» Requirement
Could you reproduce the passage below on the CRA method for verifying rainfall, word for word and in full?

» Passage to read
- - -

The CRA method requires matching the observation field and the model field within a certain spatial scale and precipitation threshold to define the Contiguous Rain Area (CRA). Considering the prominent characteristics of heavy precipitation levels in this extreme rainfall event, we define the precipitation thresholds at the rainstorm level (≥50.0 mm) and the heavy rainstorm level (≥100.0 mm). When the spatial scale reaches 51 km, members e06, e10, and e12 demonstrate relatively good FSS, suggesting that the simulation of local mesoscale convection is better at this spatial scale. Therefore, this spatial scale is selected for matching the observation and simulation fields. Since the spatial scale in the CRA method is defined by the number of grid points, approximately 400 grid points (rounded to the nearest integer) are used to define the spatial scale for matching. When matching the observation field and the model field, we adopted the object identification, object matching, and object merging methods from the MODE approach. To make heavy precipitation centers more prominent, we applied convolution smoothing to the original precipitation field, with a convolution radius set to 4. During the verification of this extreme rainstorm event, this convolution radius effectively highlighted heavy precipitation centers and successfully identified heavy precipitation objects.

- - -

» Supplied material
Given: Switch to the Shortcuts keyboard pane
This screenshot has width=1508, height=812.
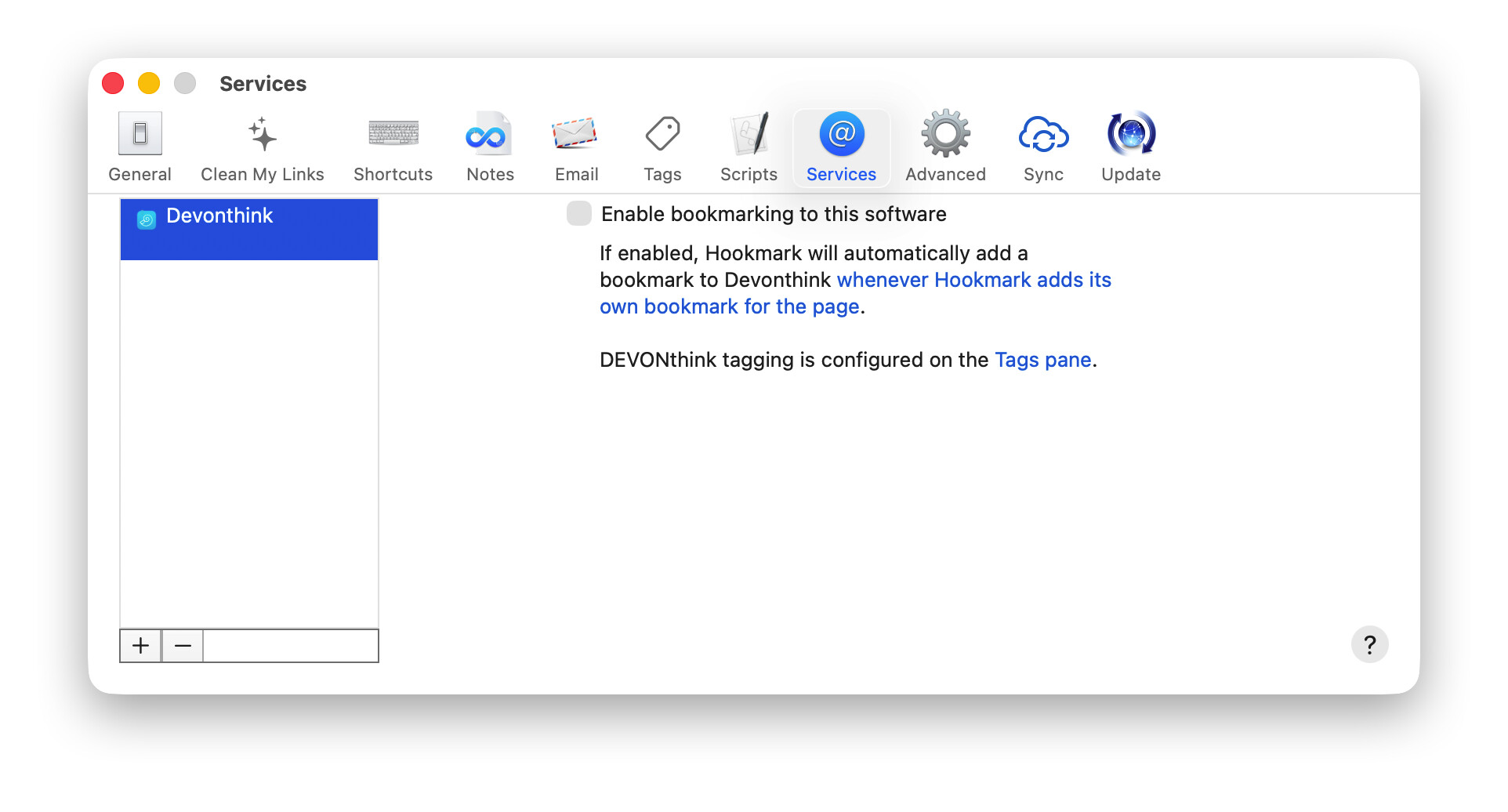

- - -

» Answer to this exercise
The CRA method requires matching the observation field and the model field within a certain spatial scale and precipitation threshold to define the Contiguous Rain Area (CRA). Considering the prominent characteristics of heavy precipitation levels in this extreme rainfall event, we define the precipitation thresholds at the rainstorm level (≥50.0 mm) and the heavy rainstorm level (≥100.0 mm). When the spatial scale reaches 51 km, members e06, e10, and e12 demonstrate relatively good FSS, suggesting that the simulation of local mesoscale convection is better at this spatial scale. Therefore, this spatial scale is selected for matching the observation and simulation fields. Since the spatial scale in the CRA method is defined by the number of grid points, approximately 400 grid points (rounded to the nearest integer) are used to define the spatial scale for matching. When matching the observation field and the model field, we adopted the object identification, object matching, and object merging methods from the MODE approach. To make heavy precipitation centers more prominent, we applied convolution smoothing to the original precipitation field, with a convolution radius set to 4. During the verification of this extreme rainstorm event, this convolution radius effectively highlighted heavy precipitation centers and successfully identified heavy precipitation objects.